Vous écoutez « L’Actualité de la vie publique », un podcast du site Vie-publique.fr.
Au sommaire de ce 3e épisode : « Comment la sûreté du nucléaire est-elle assurée ? ».
1.Stéphanie : Pourquoi les centrales nucléaires présentent-elles des risques spécifiques ?
Patrice : Par rapport à d’autres centrales thermiques (disons « classiques »), les installations nucléaires présentent des risques particuliers, en raison des substances radioactives utilisées pour la production de l’électricité (une centrale en utilise plusieurs dizaines de tonnes). Ces matières représentent un danger potentiel pour la santé du personnel de la centrale ou des populations vivant à proximité et pour l’environnement. Les accidents les plus graves de l’histoire ont eu lieu en 1979 à Three Mile Island (aux États-Unis), en 1986 à Tchernobyl (à l’époque en ex-URSS) et en 2011 à Fukushima (au Japon). En dehors des accidents, d’autres risques liés à l’activité des centrales doivent être pris en compte : le transport des matières dangereuses (matières premières et déchets), le réchauffement des rivières et des fleuves dont l’eau est utilisée pour refroidir les centrales (un problème qui va devenir critique dans les décennies à venir avec le réchauffement climatique), la gestion des déchets radioactifs ou encore les problèmes posés par le démantèlement des centrales en fin de vie.

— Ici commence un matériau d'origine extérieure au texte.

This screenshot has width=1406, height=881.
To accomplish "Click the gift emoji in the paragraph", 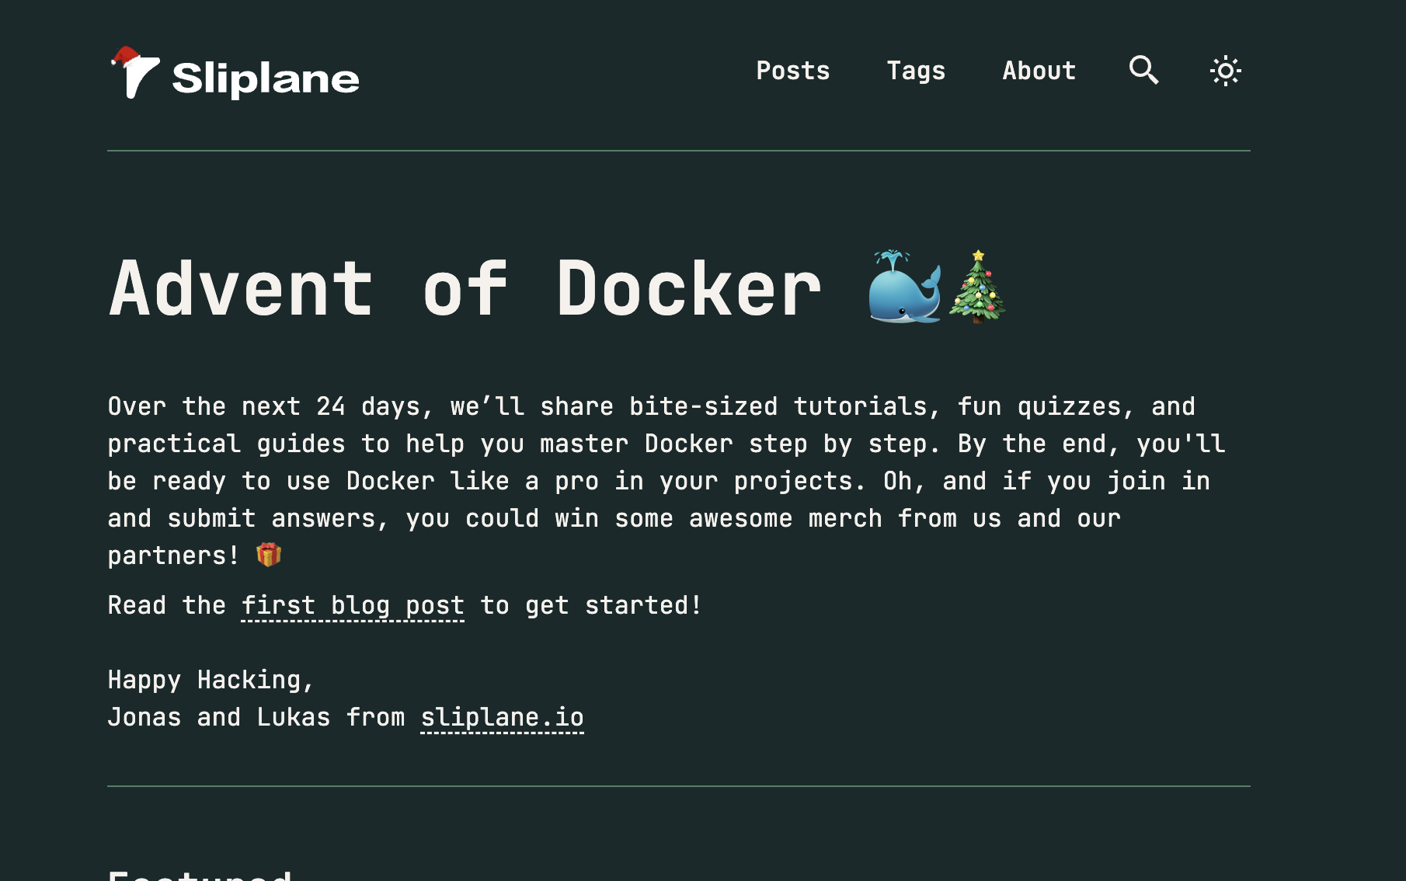I will coord(267,554).
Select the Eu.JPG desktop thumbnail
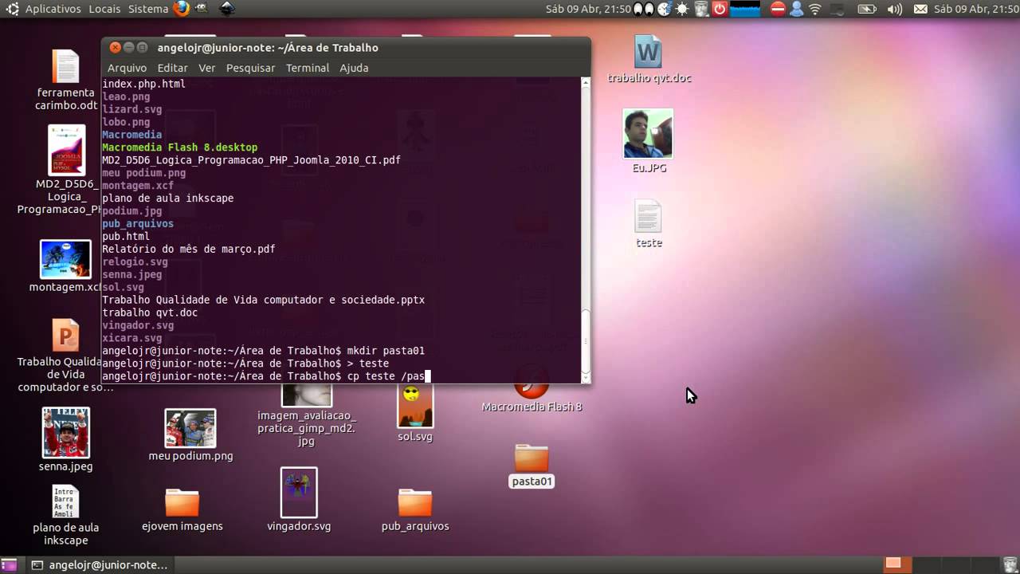1020x574 pixels. [x=648, y=141]
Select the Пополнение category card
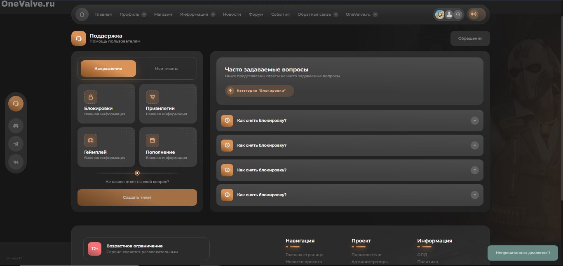Image resolution: width=563 pixels, height=266 pixels. 168,147
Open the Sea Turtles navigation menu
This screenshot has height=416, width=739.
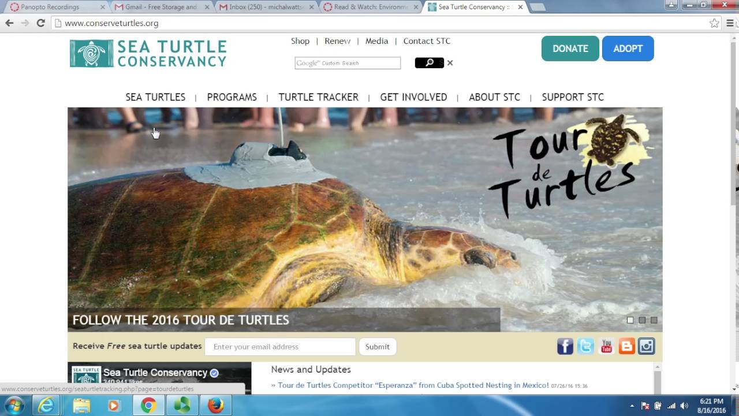[155, 97]
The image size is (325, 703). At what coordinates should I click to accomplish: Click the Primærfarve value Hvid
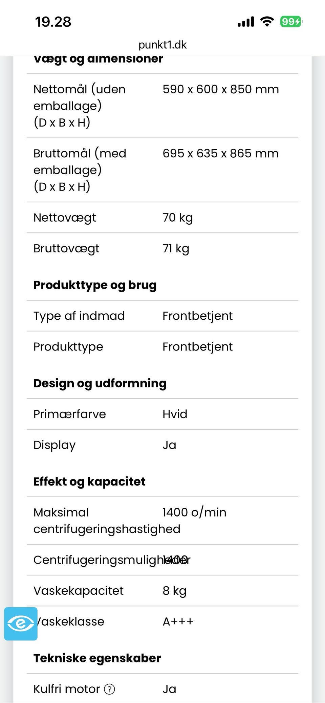pos(175,414)
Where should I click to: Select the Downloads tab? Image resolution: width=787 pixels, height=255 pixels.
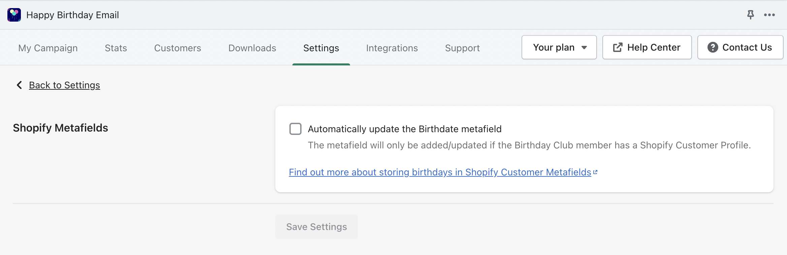(252, 48)
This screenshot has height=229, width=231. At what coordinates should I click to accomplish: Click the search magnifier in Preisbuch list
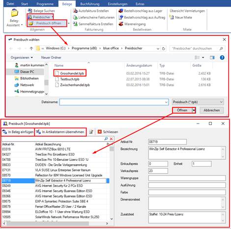tap(106, 139)
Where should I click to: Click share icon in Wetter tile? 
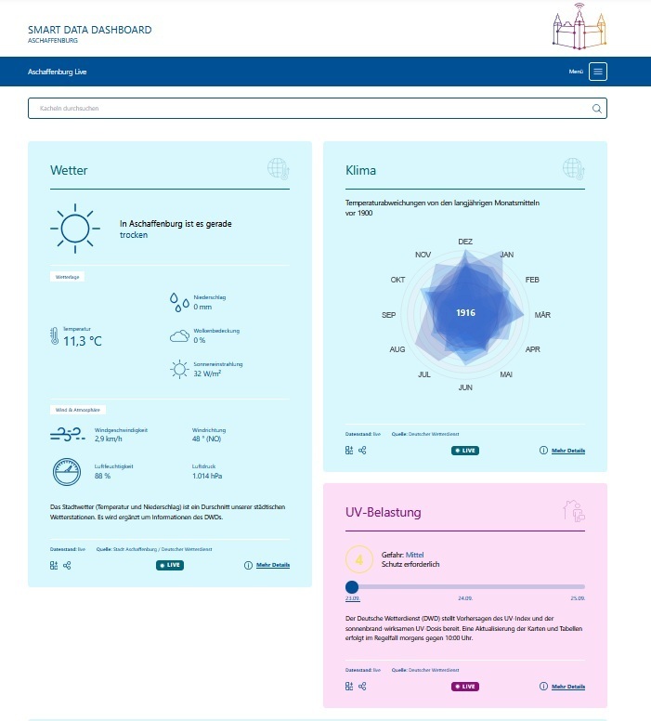point(67,565)
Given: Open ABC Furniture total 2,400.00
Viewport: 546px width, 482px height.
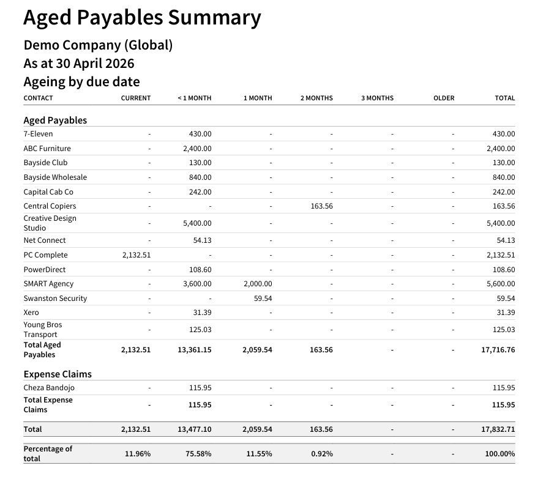Looking at the screenshot, I should (x=501, y=149).
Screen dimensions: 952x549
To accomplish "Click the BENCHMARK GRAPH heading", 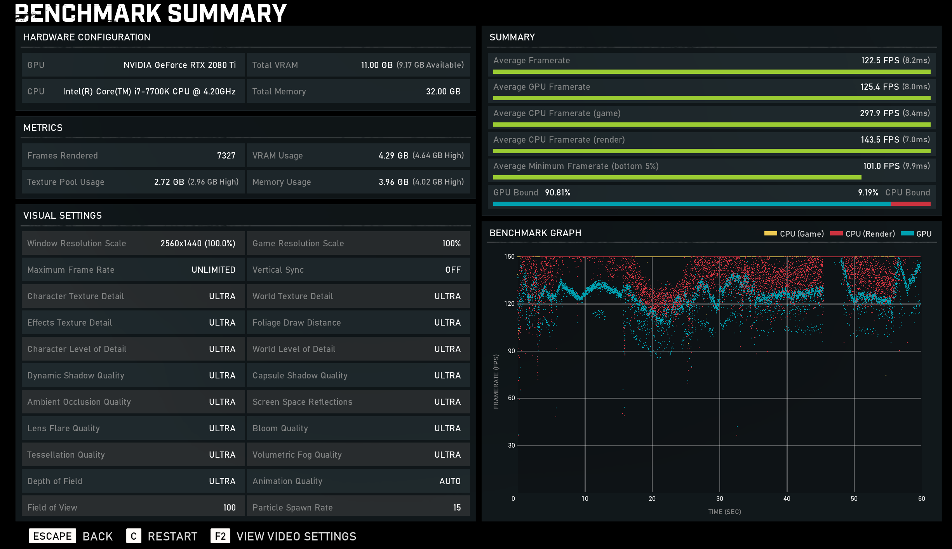I will pyautogui.click(x=535, y=233).
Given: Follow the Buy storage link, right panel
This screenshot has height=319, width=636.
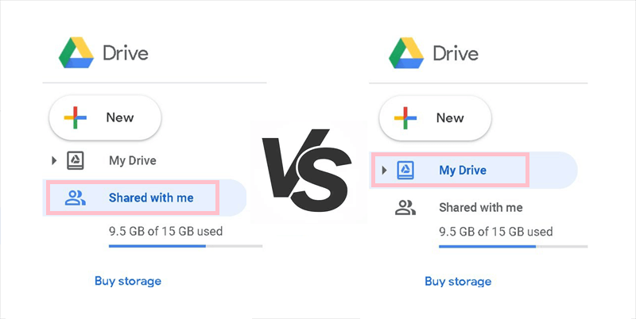Looking at the screenshot, I should [458, 281].

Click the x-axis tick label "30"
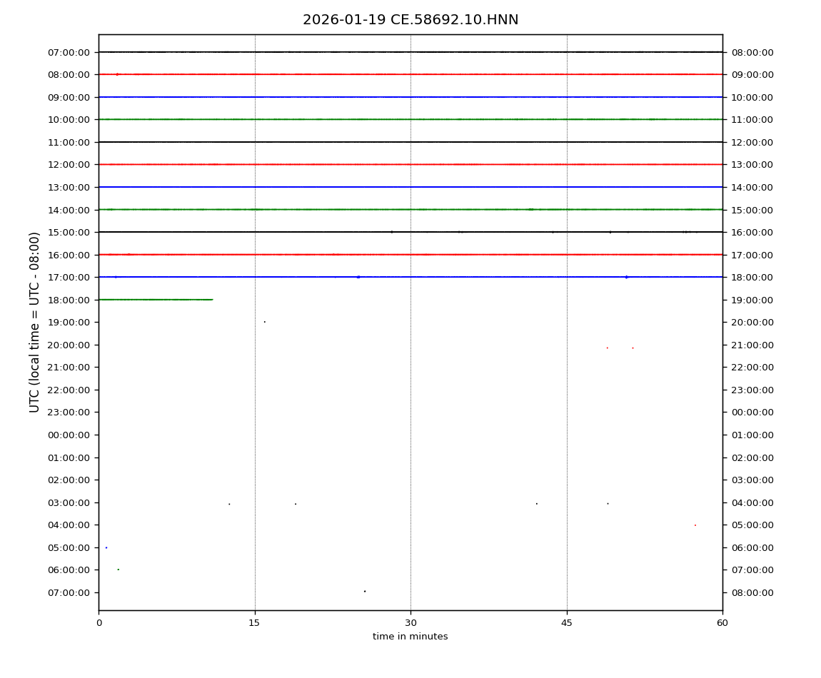click(x=411, y=623)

2.Stéphanie : Quels sont les dispositifs qui garantissent la sécurité des installations nucléaires ?
Patrice : La sécurité de la filière nucléaire comprend plusieurs dimensions. D’abord, il y a, en cas d’accident, les mesures propres à la sécurité civile (c’est-à-dire tout ce qui doit être mis en œuvre pour protéger les populations). Deuxième dimension, la protection des installations nucléaires contre les actes de malveillance (sabotage, attentat, cyberattaque, etc.), les risques aériens (chute d’avion ou de drone) ou les événements météorologiques extrêmes. Et enfin, ce que l’on appelle la sûreté nucléaire qui désigne l’ensemble des dispositions techniques et des mesures concernant les installations (de la conception au démantèlement), ainsi que le transport des substances radioactives et la radioprotection, c’est-à-dire la protection de l’humain et de l’environnement contre les effets de la radioactivité (les rayons ionisants).
[Intervention 1. Stéphanie : L’objectif de la sûreté est donc d’agir en amont afin de prévenir tout risque d’accident ?]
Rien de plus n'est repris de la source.